- **PAGE TEXT**
We’ve also seen progress in other areas of ocean action. At last year’s UN Environment Assembly countries agreed to work towards an end to plastic pollution through the historic resolution to start negotiations for a treaty to curb plastic pollution. WTO members unanimously decided to end harmful fisheries subsidies after two decades of discussion deadlocks, and numerous other treaties and agreements.

All these victories serve as a great reminder of how far we’ve come and why we must keep pushing for ocean health. But there is still more to be done. Many of these landmark treaties and agreements will not enter into force unless they are officially ratified, adopted and implemented. This will require tangible ocean action not only from governments but also support from civil society, academia and business.

While these successes in multilateralism show a positive trend, restoring ocean health is such an urgent issue that we must continue to advocate for the treaties and international agreements needed, while ensuring that each of us is doing what we can to reverse ocean decline for good.

How can businesses take action on ocean health?

- **SUPPLIED MATERIAL**

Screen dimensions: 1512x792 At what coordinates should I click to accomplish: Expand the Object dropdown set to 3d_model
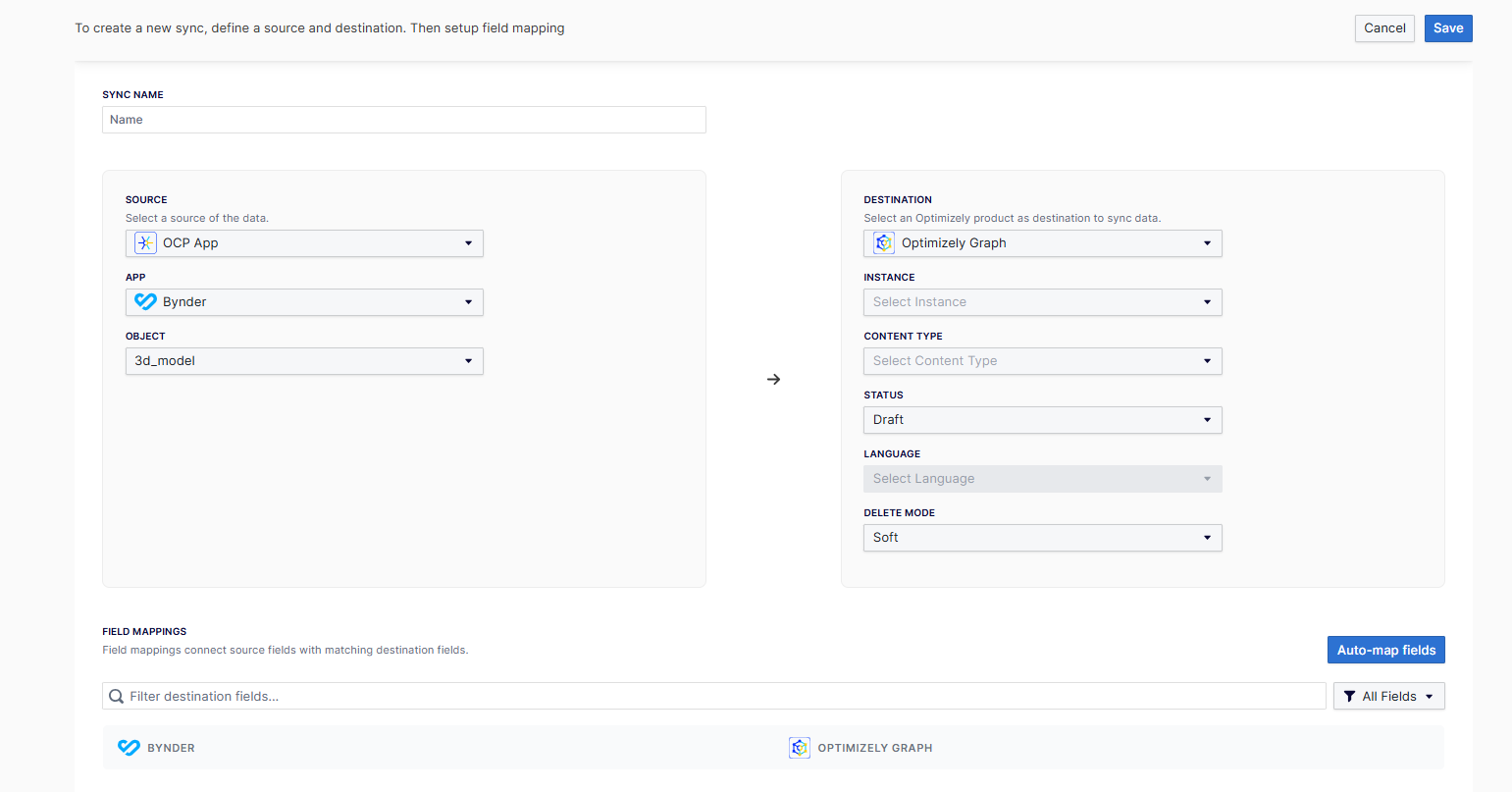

- **REQUIRED WORK**
[A] Answer these from the ocean health text:
(i) At what gathering did countries agree to work toward ending plastic pollution?
(ii) What did WTO members unanimously decide?
(iii) Besides governments, whose support will tangible ocean action require?
[B] From the ocean health text, print the passage that starts at the words "We’ve also seen" and ends after "academia and business.".

- **ANSWERS TO EACH TASK**
[A]
(i) Last year's UN Environment Assembly.
(ii) To end harmful fisheries subsidies.
(iii) Civil society, academia and business.

[B]
We’ve also seen progress in other areas of ocean action. At last year’s UN Environment Assembly countries agreed to work towards an end to plastic pollution through the historic resolution to start negotiations for a treaty to curb plastic pollution. WTO members unanimously decided to end harmful fisheries subsidies after two decades of discussion deadlocks, and numerous other treaties and agreements.

All these victories serve as a great reminder of how far we’ve come and why we must keep pushing for ocean health. But there is still more to be done. Many of these landmark treaties and agreements will not enter into force unless they are officially ratified, adopted and implemented. This will require tangible ocean action not only from governments but also support from civil society, academia and business.